━━━ Document text

HomeEthicsCourt reaffirms child's best interest in ethically-challenging decisions

Court reaffirms child's best interest in ethically-challenging decisions

Recent jurisprudence from the Western Cape High Court – involving a case where surgeons had no option but to amputate a child’s feet – provided important clarification on the legal and ethical obligations of healthcare practitioners when parental consent for life‑saving treatment is withheld on religious or cultural grounds, writes S Mahomed in the SA Medical Journal.

Mahomed writes:

The decision in Red Cross War Memorial Children’s Hospital v MD and Another, handed down in March 2026, offers authoritative guidance for clinicians, hospital administrators and ethics committees navigating disputes at the intersection of paediatric care, parental authority and constitutional rights.

At the centre of this case was a six‑year‑old child admitted to hospital in a critical condition with meningococcal septicaemia. Despite intensive treatment, she developed irreversible ischaemia and gangrene affecting both feet.

The treating medical team concluded that urgent amputations were required to prevent death. The parents refused consent, citing religious and traditional beliefs, proposing alternative traditional healing methods.

Faced with imminent risk to life, the hospital approached the High Court for authorisation to proceed with surgery under section 129 of the Children’s Act 38 of 2005.

The legal reasoning adopted by the court rests squarely on section 28(2) of the South African Constitution, which provides that a child’s best interests are of paramount importance in every matter concerning the child.

The judgment underscores that this principle is not discretionary or symbolic, but decisive. Where parental decisions expose a child to serious harm or death, the state and, by extension, the courts, have both the authority and the obligation to intervene. The Children’s Act provides practical effect to this constitutional imperative.

S129 establishes a framework for consent to medical treatment for children, recognising that while parents or guardians ordinarily consent on behalf of minors, this authority is not absolute. Where consent is unreasonably withheld, s129(6) permits hospital superintendents to authorise treatment, and s129(9) and (10) empower the High Court, as upper guardian of all minor children, to grant consent where necessary in the child’s best interests.

The court’s reliance on these provisions confirms their centrality in resolving urgent clinical disputes.

Of particular significance is the court’s treatment of religious freedom, and in this regard, it was found that the hospital took repeated steps to accommodate the parents’ beliefs, including engagement with traditional healers and a senior family representative, permitting multiple in‑hospital assessments.

At least three such opportunities were provided. However, when it was asserted that traditional healing could only take place outside the hospital setting, the orthopaedic team assessed the child’s fitness to travel and determined that transferring her would pose an unacceptable clinical risk and was therefore unsafe (par 67 of the judgment).

While acknowledging the sincerity of the parents’ beliefs and the constitutional protection afforded to religion and culture, the judgment is clear that these rights are subject to limitation under s36 of the Constitution. Where the exercise of religious belief threatens a child’s right to life, dignity and access to healthcare, the limitation is justified.

The court emphasised that constitutional tolerance does not extend to permitting avoidable death or serious harm to children. Furthermore, s129(10) of the Children’s Act is clear in that no parent may withhold consent by reason only of religious or other beliefs, unless that parent or guardian can show that there is a medically accepted alternative choice to the medical treatment or surgical operation concerned (author’s emphasis).

━━━━━━
━━━ Information shown

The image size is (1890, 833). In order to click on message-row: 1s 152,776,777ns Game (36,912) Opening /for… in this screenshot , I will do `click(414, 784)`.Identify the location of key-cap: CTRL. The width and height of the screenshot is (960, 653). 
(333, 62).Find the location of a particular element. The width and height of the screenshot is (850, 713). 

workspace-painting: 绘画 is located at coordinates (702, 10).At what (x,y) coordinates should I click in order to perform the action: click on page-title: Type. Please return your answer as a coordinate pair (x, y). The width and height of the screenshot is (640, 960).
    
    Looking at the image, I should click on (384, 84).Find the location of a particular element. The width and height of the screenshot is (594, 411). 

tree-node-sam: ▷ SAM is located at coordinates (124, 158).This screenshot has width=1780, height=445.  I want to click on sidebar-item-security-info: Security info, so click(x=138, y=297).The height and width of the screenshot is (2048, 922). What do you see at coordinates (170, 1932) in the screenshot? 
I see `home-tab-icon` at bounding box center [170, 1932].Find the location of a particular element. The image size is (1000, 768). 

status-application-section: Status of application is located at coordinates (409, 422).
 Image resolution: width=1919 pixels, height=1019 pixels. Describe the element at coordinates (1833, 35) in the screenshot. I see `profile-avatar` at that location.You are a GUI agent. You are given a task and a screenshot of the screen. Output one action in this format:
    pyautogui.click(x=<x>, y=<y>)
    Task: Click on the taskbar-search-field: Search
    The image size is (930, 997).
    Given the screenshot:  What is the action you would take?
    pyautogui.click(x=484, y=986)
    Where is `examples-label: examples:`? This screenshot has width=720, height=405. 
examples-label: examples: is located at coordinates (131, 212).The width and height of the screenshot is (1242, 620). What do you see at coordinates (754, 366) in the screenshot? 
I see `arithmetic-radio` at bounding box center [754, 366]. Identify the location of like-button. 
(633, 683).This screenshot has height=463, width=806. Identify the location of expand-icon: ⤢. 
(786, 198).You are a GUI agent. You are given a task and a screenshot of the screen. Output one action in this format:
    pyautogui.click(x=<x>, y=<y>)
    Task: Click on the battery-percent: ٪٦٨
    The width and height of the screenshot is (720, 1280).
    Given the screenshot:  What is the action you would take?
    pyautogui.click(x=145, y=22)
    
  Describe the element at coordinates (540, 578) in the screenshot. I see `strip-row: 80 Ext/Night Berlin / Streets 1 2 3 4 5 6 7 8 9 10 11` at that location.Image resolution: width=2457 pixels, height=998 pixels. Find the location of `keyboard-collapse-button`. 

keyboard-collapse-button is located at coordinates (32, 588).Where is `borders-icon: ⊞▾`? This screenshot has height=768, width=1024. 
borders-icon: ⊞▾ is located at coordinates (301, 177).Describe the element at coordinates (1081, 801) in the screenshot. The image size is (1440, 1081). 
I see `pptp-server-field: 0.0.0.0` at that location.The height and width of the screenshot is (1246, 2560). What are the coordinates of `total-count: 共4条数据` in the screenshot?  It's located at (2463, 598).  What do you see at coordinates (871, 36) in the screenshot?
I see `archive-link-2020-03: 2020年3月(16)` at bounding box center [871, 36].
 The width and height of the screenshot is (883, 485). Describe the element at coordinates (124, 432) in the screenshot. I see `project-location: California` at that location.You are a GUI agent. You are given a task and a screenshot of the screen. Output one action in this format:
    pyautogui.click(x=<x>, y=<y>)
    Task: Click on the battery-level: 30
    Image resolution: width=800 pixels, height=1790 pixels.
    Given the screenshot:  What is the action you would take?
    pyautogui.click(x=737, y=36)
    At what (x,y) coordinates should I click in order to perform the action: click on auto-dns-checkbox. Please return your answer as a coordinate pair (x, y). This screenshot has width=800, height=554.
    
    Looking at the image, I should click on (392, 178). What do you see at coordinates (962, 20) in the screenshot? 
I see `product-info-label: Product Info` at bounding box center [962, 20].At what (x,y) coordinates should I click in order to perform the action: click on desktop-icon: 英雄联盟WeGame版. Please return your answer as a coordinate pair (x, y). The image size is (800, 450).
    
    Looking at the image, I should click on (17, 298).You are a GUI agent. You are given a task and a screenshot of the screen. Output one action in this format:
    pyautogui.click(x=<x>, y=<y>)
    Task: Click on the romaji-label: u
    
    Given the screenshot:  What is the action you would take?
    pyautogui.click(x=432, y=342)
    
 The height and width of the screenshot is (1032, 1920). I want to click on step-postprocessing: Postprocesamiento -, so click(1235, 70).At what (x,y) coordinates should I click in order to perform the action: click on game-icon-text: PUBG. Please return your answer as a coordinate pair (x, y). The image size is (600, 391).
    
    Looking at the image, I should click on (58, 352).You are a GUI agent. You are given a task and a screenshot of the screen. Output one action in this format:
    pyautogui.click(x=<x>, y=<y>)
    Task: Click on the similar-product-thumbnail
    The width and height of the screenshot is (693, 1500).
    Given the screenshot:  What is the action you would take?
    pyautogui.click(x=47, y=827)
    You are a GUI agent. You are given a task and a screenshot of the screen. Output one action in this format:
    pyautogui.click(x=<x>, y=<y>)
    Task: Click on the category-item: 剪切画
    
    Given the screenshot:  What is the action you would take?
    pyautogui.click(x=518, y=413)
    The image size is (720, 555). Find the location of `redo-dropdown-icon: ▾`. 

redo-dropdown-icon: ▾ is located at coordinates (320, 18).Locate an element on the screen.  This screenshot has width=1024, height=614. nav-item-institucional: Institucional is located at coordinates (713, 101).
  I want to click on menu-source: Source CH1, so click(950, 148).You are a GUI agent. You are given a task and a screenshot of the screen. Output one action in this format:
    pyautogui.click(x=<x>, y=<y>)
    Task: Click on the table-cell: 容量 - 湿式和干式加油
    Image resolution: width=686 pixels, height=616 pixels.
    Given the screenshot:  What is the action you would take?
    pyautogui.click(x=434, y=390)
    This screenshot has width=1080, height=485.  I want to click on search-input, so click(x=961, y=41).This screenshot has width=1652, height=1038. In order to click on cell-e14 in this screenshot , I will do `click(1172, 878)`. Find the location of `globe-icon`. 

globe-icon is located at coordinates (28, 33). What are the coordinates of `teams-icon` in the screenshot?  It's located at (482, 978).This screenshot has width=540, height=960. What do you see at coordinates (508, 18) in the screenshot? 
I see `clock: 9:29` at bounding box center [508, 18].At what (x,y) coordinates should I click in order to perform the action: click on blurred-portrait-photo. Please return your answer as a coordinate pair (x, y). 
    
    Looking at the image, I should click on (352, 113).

━━━━━━

**Prompt A**
From the article on the Western Cape High Court ruling, extract the passage that begins at the words "The decision in" and stops after the words "affecting both feet.".
**Prompt B**
According to the article on the Western Cape High Court ruling, what condition was the six-year-old child admitted to hospital with?
**Prompt C**
Proceed with the article on the Western Cape High Court ruling, picking up after its final sentence.

**Task output A**
The decision in Red Cross War Memorial Children’s Hospital v MD and Another, handed down in March 2026, offers authoritative guidance for clinicians, hospital administrators and ethics committees navigating disputes at the intersection of paediatric care, parental authority and constitutional rights.

At the centre of this case was a six‑year‑old child admitted to hospital in a critical condition with meningococcal septicaemia. Despite intensive treatment, she developed irreversible ischaemia and gangrene affecting both feet.

**Task output B**
Meningococcal septicaemia, in a critical condition.

**Task output C**
From a clinical perspective, the judgment strongly affirms the role of expert medical evidence. The court placed substantial weight on uncontested testimony from the treating specialists, who demonstrated that amputation was medically necessary, time‑sensitive and supported by established standards of care.

The absence of any medically accepted alternative was central to the court’s conclusion that parental refusal was unreasonable. For practitioners, this reinforces the importance of careful documentation, consensus among treating teams and evidence‑based justification when consent disputes arise.

The decision also clarifies that parental authority must be understood primarily in terms of parental responsibility, rather than parental entitlement. Parents should act as fiduciaries whose decisions must advance the child’s independent constitutional rights.

This reasoning is consistent with earlier SA case law, but is articulated in the judgment with particular clarity and urgency in the medical context.

Importantly, the judgment provides reassurance to healthcare professionals who may be uncertain about legal repercussions when acting in the face of parental refusal. Where clinicians act in good faith, rely on sound medical evidence and pursue intervention solely to protect the child’s welfare, the law offers robust support.

Approaching the court is not a failure of engagement with families, but an ethically and legally appropriate step where delay would compromise a child’s life.

For hospitals and healthcare institutions, the case highlights the need for clear internal protocols governing consent disputes, early involvement of medico-legal services and access to rapid legal remedies in urgent cases.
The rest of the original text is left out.